Pit bull bans are cruel to both the dogs and the people who have taken them into their homes and love them. Unfortunately, there are many people who purchase these dogs and related breeds to turn them into symbols of machismo, uncared for watchdogs, or abused fighting dogs. Some opposition to pit bull breed bans has come from pit bull breeders as well as from people involved in dogfighting rings; such people may even pose as rescuers.

A humane alternative to banning any breed of dog (for whatever purpose) is a breed-ing ban, whereby the worst thing dogs and their families would face would be spaying or neutering – which in a perfect world would be performed on all dogs and cats who are not registered as breeders, with all breeding strictly regulated.

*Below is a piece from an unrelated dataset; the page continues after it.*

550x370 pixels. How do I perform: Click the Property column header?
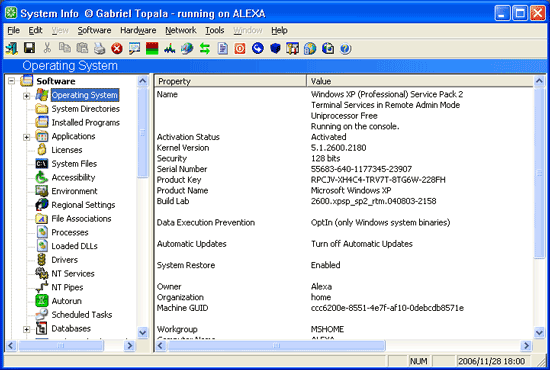[231, 81]
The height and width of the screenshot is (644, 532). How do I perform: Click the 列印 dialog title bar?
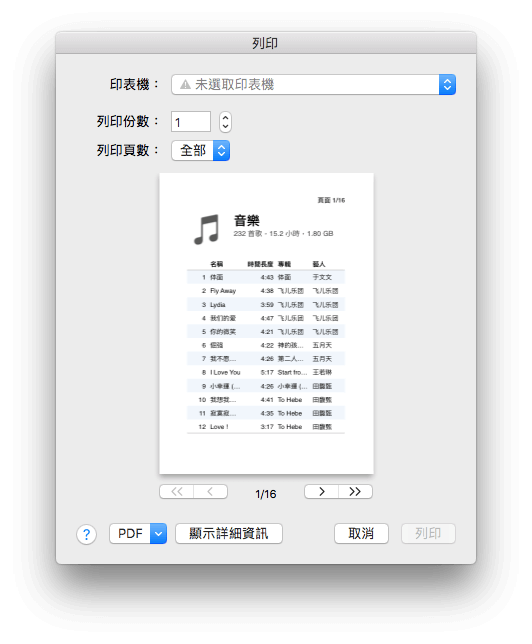coord(266,43)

Since pit bulls are arguably the most abused of all dog breeds, the dogs most easily put to terrible use in dogfighting, and the dogs most likely to be abandoned at shelters or dumped on the streets or elsewhere, it seems reasonable from a humane standpoint to begin to regulate breeding of all dogs by starting with a breed-ing ban of pit bulls and related breeds.

It must be understood that a dog breed is not a “species” that has evolved through natural processes. Any dog breed allowed to freely breed with dogs who are not of their breed will, after a few generations, resemble the generic street dogs found all over the world. We need not worry about the “extinction” of a breed of any domesticated animal, as the breeds’ absence will not diminish the earth or deprive any natural ecosystem of a beneficial component.

I offer these comments not as one who dislikes pit bull dogs or other animals, but as one interested in the welfare of all creatures.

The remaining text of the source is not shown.